One axis of specificity is to say things about what exactly they are imagining getting out of their investments or purchases (which will inform lots of low level choices they make). For example: the shareholders expect this company to pay dividends into their bank accounts, and they expect to be able to use the money in their bank accounts to buy things they want in the future, and they expect that if the company is not doing a good job they will be able to vote to replace the CEO, and so on. Some of the particular things they imagine buying: real estate and news coverage and security services. If they purchase security services: they hope that those security services will keep them safe in some broad and intuitive sense. There are some components of that they can articulate easily (e.g. they don’t want to get shot) and some they can’t (e.g. they want to feel safe, they don’t want to be coerced, they want to retain as much flexibility as possible when using public facilities, etc.).

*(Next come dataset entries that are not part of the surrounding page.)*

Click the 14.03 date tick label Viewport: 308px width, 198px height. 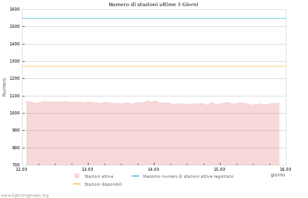[154, 169]
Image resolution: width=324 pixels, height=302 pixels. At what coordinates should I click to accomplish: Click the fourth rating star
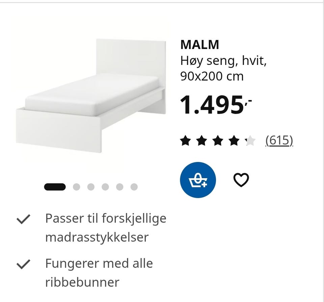pos(234,140)
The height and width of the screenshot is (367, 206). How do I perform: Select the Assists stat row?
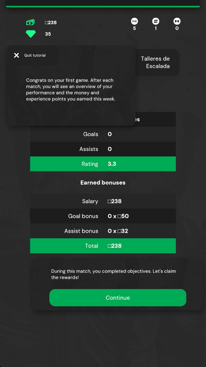103,149
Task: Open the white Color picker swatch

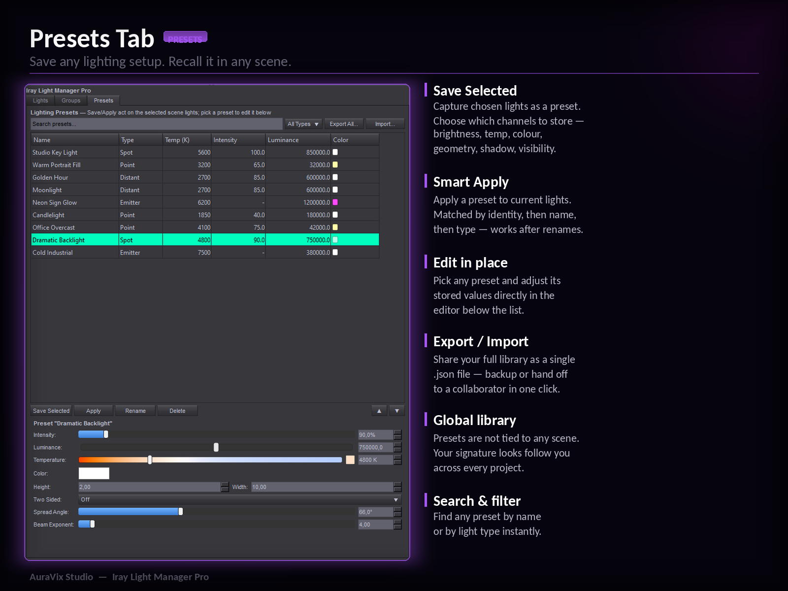Action: click(94, 473)
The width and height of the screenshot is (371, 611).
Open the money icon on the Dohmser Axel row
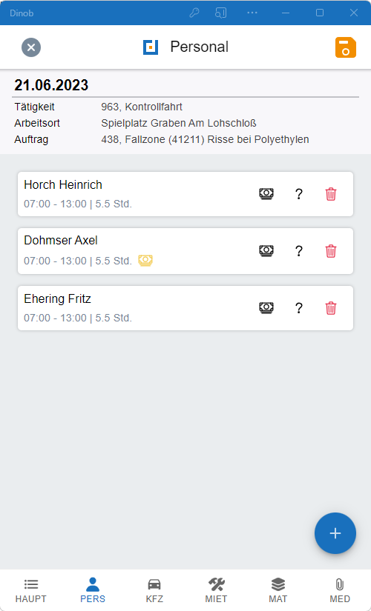(266, 250)
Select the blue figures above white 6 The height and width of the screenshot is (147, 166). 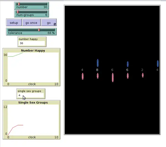[x=128, y=64]
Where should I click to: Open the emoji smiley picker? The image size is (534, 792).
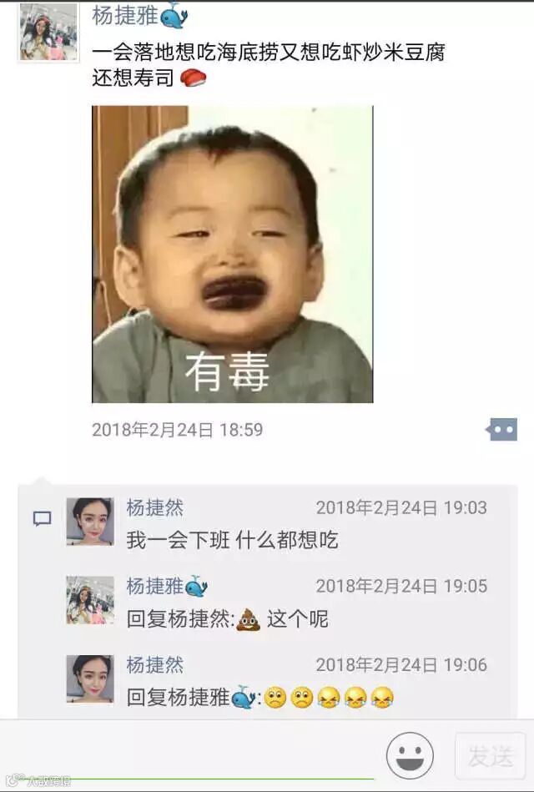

A second axis would be to break this down to the level of “single” AI systems, i.e. individual components which are optimized end-to-end. For example, one could enumerate the AI systems involved in running a factory or fighting a war or some other complex project. There are probably thousands of AI systems involved in each of those projects, but you could zoom in on some particular examples, e.g. what AI system is responsible for making decisions about the flight path of a particular drone, and the zoom in on one of the many AI systems involved in the choice to deploy that particular AI (and how to train it). We could talk about how of these individual AI systems trying to make things look good in hindsight (or instrumental subgoals thereof) result in bringing about an outcome that looks good in hindsight. (Though mostly I regard that as non-mysterious—if you have a bunch of AI systems trying to achieve X, or identifying intermediates Y that would tend to lead X and then deploying new AI to achieve Y, it’s clear enough how that can lead to X. I also agree that it can lead to non-X, but that doesn’t really happen in this story.)
A third axis would be to talk in more detail about exactly how a particular AI is constructed, e.g. over what time period is training data gathered from what sensors? How are simulated scenarios generated, when those are needed? What humans and other ML systems are involved in the actual evaluation of outcomes that is used to train and validate it?
For each of those three axes (and many others) it seems like there’s a ton of things one could try to specify more precisely. You could easily write a dozen pages about the training of a single AI system, or a dozen pages enumerating an overview of the AI systems involved in a single complex project, or a dozen pages describing the hopes and intentions of the humans interacting with a particular AI. So you have to be pretty picky about which you spell out.
My question: Are you up for making your thinking and/or explaining about outer misalignment a bit more narratively precise here? E.g., could you say something like “«machine X» in the story is outer-misaligned because «reason»”?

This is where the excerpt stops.